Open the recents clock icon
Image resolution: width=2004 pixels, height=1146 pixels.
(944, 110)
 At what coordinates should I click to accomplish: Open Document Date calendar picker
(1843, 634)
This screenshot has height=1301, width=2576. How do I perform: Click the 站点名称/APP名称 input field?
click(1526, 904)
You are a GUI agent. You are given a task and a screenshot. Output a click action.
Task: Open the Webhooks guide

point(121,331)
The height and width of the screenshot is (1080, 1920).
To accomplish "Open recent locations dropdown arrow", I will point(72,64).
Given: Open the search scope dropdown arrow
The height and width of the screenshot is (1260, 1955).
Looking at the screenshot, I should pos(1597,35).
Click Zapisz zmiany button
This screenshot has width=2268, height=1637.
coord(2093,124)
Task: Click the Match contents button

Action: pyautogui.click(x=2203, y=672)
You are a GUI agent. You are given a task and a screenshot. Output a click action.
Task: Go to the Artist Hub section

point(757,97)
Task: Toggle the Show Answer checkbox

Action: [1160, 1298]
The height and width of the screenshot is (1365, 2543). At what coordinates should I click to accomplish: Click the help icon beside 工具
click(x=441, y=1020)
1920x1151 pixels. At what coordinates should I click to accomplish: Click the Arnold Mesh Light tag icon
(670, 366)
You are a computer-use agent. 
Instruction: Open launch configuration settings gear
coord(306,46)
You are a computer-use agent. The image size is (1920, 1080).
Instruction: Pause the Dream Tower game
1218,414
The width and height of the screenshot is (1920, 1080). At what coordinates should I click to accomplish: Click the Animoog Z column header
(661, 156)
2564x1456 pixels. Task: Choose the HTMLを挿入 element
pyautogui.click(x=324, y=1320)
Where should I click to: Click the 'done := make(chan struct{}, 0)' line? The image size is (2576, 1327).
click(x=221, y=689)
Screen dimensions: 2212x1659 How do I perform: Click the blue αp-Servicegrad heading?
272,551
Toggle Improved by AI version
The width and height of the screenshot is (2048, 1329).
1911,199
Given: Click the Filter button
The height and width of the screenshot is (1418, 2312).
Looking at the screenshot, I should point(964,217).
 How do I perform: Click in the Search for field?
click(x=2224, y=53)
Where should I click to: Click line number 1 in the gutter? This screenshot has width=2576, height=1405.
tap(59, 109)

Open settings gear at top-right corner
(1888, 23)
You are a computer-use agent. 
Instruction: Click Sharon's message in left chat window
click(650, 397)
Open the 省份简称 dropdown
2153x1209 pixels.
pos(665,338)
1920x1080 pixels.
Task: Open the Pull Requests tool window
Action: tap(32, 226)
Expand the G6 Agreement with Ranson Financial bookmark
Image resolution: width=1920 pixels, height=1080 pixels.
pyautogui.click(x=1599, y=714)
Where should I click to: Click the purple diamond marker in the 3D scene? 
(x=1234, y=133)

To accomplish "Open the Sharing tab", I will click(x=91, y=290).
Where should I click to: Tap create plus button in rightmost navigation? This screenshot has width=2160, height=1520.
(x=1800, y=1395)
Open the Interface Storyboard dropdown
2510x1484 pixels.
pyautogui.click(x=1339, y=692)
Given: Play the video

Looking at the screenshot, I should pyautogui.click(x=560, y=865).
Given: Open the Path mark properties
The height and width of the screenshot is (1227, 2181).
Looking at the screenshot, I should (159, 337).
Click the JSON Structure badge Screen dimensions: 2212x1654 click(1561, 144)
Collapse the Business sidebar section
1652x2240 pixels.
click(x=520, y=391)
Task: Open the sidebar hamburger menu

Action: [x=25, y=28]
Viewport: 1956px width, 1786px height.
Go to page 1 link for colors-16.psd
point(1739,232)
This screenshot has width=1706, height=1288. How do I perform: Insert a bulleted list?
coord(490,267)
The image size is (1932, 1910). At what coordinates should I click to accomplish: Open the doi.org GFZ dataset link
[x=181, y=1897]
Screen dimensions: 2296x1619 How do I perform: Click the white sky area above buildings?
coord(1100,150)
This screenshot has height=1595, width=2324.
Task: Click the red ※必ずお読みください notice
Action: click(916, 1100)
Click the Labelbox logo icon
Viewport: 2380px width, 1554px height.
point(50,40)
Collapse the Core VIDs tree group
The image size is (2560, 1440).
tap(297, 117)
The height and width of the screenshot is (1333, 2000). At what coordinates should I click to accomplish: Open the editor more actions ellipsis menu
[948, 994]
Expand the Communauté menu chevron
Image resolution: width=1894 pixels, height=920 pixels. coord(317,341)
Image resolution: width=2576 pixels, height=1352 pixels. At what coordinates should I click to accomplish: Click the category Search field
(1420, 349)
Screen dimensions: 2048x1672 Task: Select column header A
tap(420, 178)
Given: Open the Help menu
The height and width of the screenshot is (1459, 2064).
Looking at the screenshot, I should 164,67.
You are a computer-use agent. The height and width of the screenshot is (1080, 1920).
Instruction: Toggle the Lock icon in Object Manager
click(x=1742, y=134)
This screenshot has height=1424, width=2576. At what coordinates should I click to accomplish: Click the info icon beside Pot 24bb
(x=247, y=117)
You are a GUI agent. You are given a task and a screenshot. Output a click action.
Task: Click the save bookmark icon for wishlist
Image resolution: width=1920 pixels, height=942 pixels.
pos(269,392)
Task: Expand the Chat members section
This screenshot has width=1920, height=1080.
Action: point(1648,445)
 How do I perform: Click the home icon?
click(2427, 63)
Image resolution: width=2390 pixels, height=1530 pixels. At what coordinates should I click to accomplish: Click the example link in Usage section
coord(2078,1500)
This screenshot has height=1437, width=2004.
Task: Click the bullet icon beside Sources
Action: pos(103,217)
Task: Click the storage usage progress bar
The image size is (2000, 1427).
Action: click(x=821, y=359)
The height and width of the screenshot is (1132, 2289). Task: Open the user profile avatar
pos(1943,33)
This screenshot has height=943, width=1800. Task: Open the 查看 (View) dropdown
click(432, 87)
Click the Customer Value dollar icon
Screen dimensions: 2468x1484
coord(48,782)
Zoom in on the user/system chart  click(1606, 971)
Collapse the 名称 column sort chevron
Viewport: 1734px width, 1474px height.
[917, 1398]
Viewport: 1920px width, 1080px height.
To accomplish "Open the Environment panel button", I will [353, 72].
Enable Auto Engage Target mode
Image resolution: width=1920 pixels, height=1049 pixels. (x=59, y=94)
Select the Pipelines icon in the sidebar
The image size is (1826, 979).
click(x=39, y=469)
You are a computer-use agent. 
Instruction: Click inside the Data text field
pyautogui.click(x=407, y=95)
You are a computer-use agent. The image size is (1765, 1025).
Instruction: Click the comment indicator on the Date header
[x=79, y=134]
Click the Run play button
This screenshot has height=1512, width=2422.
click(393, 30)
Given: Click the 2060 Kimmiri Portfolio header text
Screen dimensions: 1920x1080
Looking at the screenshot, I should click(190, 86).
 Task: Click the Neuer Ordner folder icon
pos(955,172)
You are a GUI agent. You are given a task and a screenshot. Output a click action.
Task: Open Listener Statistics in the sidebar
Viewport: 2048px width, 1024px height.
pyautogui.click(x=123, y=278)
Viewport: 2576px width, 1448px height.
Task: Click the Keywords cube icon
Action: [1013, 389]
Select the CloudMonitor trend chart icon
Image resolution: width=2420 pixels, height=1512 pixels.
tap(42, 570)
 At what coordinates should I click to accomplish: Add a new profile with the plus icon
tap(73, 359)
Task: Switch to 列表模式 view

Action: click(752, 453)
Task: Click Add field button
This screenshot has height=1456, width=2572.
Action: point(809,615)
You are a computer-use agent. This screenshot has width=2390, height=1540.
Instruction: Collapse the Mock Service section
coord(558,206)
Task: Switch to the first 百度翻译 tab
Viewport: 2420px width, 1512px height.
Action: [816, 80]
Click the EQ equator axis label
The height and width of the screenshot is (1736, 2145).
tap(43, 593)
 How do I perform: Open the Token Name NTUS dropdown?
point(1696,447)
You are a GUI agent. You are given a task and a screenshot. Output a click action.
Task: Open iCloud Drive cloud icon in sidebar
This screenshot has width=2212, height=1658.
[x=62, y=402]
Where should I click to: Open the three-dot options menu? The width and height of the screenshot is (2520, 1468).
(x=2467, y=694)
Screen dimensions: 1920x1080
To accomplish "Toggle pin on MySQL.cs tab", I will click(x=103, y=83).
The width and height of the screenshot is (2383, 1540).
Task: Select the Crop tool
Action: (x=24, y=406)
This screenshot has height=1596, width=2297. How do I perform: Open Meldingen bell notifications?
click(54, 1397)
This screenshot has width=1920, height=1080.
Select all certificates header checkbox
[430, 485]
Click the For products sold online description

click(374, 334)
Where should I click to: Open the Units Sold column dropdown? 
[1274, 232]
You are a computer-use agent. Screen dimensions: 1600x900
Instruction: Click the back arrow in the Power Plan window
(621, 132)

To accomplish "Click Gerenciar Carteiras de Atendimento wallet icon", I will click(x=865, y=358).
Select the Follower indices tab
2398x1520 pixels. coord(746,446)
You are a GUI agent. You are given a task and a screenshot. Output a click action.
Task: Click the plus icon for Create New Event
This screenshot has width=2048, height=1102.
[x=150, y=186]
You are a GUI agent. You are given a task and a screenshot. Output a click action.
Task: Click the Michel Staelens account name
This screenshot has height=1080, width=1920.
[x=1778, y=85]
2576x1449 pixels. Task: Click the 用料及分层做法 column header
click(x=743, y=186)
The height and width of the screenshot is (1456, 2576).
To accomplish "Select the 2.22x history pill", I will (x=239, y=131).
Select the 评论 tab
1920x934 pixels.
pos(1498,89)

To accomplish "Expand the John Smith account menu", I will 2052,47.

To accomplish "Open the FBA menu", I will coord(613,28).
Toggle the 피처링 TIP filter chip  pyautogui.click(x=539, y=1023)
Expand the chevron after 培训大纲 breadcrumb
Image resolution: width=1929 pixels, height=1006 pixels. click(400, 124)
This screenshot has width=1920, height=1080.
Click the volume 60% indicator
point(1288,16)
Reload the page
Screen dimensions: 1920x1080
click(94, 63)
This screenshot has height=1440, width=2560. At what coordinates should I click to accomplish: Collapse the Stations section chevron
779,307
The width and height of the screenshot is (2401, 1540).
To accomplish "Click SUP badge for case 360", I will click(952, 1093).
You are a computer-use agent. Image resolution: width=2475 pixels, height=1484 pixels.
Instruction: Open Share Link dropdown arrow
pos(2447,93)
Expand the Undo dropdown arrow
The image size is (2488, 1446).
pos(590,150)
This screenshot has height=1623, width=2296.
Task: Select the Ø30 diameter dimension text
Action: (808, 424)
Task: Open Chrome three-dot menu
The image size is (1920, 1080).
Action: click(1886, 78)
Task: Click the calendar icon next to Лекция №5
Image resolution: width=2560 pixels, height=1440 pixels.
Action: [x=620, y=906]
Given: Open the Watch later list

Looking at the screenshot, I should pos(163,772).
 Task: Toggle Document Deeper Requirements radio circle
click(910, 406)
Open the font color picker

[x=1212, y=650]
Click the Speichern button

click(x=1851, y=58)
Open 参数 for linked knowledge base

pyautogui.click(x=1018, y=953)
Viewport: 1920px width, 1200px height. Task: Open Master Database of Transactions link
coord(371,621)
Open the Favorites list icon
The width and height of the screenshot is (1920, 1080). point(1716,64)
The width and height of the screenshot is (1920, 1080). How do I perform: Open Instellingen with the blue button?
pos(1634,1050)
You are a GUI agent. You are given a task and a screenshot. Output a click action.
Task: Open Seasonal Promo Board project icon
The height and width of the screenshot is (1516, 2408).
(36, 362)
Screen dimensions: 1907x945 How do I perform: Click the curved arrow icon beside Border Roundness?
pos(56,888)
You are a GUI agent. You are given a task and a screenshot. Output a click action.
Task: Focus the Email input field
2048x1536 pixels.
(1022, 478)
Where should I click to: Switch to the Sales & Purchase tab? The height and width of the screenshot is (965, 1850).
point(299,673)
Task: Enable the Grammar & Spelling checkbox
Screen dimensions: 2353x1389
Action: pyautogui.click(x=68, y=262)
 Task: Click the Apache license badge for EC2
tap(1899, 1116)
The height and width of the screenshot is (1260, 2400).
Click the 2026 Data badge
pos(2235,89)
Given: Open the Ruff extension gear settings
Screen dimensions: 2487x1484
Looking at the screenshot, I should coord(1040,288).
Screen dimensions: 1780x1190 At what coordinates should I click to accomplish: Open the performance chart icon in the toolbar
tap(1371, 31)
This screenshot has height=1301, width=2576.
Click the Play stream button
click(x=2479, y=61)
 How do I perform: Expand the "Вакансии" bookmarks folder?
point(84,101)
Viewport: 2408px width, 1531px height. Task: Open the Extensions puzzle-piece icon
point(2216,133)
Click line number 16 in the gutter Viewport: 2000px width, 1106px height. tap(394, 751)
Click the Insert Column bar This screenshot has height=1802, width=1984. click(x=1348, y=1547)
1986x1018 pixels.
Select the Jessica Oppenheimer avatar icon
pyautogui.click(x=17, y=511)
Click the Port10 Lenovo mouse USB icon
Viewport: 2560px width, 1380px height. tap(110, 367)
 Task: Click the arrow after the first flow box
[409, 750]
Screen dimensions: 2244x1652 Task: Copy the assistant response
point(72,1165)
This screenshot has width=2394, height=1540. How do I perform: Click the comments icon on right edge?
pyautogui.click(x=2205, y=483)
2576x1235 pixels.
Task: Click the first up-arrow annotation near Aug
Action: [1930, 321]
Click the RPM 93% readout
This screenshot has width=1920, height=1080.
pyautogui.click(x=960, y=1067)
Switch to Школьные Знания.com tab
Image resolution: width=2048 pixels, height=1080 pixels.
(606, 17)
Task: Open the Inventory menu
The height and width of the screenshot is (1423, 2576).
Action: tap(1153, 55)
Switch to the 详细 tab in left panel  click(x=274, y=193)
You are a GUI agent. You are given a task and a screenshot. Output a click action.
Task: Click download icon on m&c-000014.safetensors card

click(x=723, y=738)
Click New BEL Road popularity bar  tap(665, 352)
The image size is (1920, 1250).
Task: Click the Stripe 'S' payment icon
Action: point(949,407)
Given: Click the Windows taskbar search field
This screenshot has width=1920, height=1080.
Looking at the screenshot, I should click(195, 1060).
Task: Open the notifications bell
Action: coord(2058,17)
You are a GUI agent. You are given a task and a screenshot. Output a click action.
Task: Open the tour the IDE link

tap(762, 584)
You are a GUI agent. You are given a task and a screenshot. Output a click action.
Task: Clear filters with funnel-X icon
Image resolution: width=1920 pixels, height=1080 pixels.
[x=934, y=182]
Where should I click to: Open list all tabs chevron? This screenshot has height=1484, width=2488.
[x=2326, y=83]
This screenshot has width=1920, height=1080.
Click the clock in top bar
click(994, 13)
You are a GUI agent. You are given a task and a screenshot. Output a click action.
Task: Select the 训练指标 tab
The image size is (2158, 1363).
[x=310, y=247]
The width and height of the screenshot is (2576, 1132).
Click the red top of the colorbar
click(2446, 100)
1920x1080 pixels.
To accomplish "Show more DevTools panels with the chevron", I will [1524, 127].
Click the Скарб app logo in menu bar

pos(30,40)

=====

= What this task involves =
Locate the lines above that contain "account" and copy them.

= Completed exercise =
Task: Click the Michel Staelens account name
To accomplish "Expand the John Smith account menu", I will 2052,47.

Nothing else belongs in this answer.